An Investigation was carried out by the Spanish CIAIAC. The accident was only reported to the NAA as an occurrence and the CIAIAC only learned of it upon subsequent sight of the weekly list of occurrences complied by the NAA. The Cockpit Voice Recorder (CVR) record had not been preserved but Flight Data Recorder (FDR) data was available.
It was noted that both pilots were experienced on type and established that the First Officer had been designated as PF for the approach and landing.
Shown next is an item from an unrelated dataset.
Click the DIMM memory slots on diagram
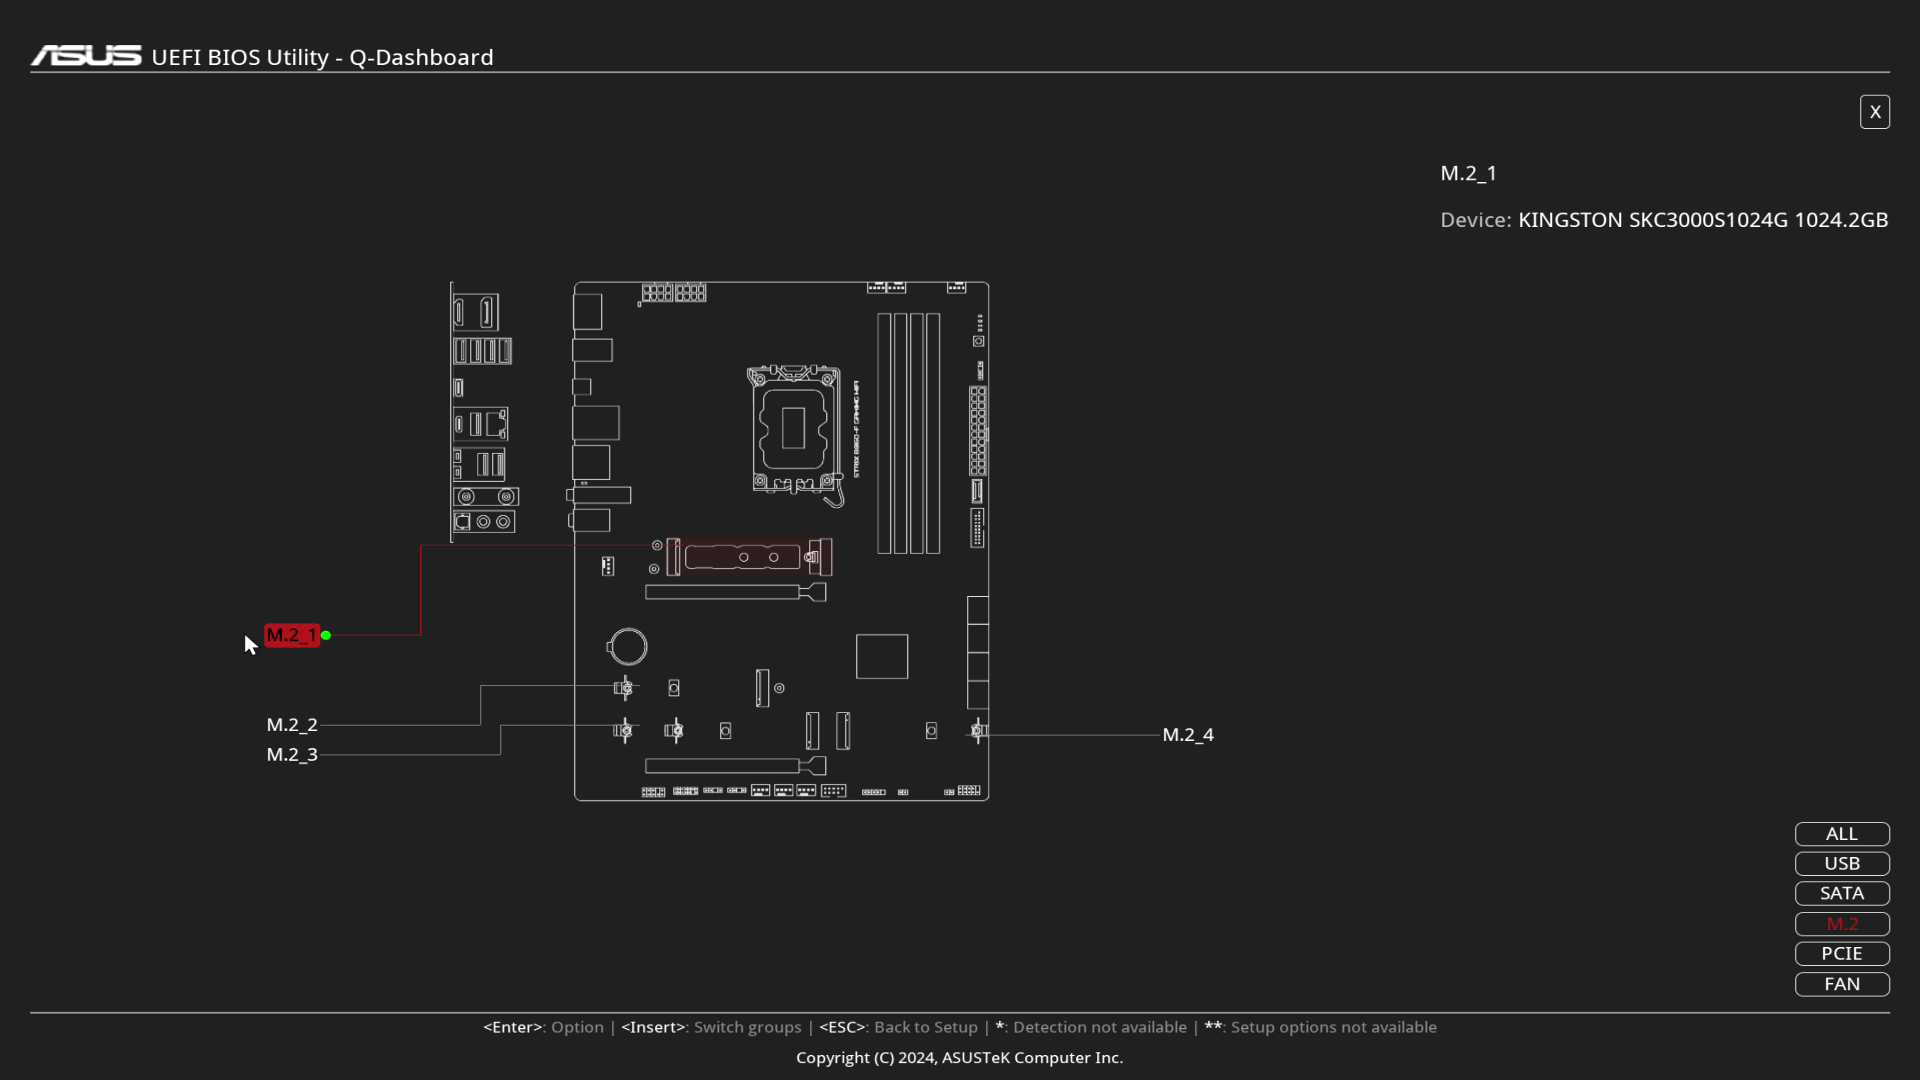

The METAR-reported wind velocity at the time of the approach was a mean of 240° varying between 220° and 290° at a mean speed of 22 knots with a maximum gust of 33 knots and advice that there was wind shear along the whole length if the 2500m runway. It was established during the Investigation that the crosswind component from the right had remained within AFM limits throughout the landing.
FDR data showed that the whole of the last 1500ft of the approach had been made at a consistently excessive rate of descent of up to almost double that permitted under the mandatory stabilised approach criterion for descent rate given in Air Nostrum’s Operations Manual.
The crew reported that the aircraft had deviated above the ILS GS and to the left of the ILS LLZ after the PF disconnected the AP at 6nm from the runway but claimed that the aircraft had been back on track and profile by 4nm. However, FDR data showed that the ILS LLZ tracking had also been outside the Air Nostrum stabilised approach criterion for that parameter.
FDR data further showed that an Terrain Avoidance and Warning System (TAWS) Mode 5 Alert had activated from 137 ft agl and that the subsequent initial runway contact had been made by the nose landing gear rather than the main landing gear and been followed by a low but sustained bounce during which a left wing drop to 8° and then a reversal after flight crew input to a 12° right wing drop had occurred. The latter had led to the ground contact and had occurred after both pilots had made simultaneous aileron control inputs to the right. There was other evidence that the aircraft commander had made control inputs whilst the First Officer remained as the designated PF.
The Investigation concluded in respect of Cause that:
“the root cause of this accident is considered to be the brusque actions taken by both crew members to roll the airplane to the right in an effort to counteract a wind-induced roll to the left”
It was further concluded that a Contributing Factor was:
“the fact that a non-stabilised approach was made instead of deciding to go around, as specified in the procedure”
Since it had been “verified” during the course of the Investigation that Air Nostrum has (now) implemented a flight data monitoring system "which allows identifying, studying and proposing corrective actions to, among other, the destabilised approaches” the issuing of a Safety Recommendation in that regard was considered unnecessary.
The Final Report: Report IN-004/2010 was approved on 26 January 2011.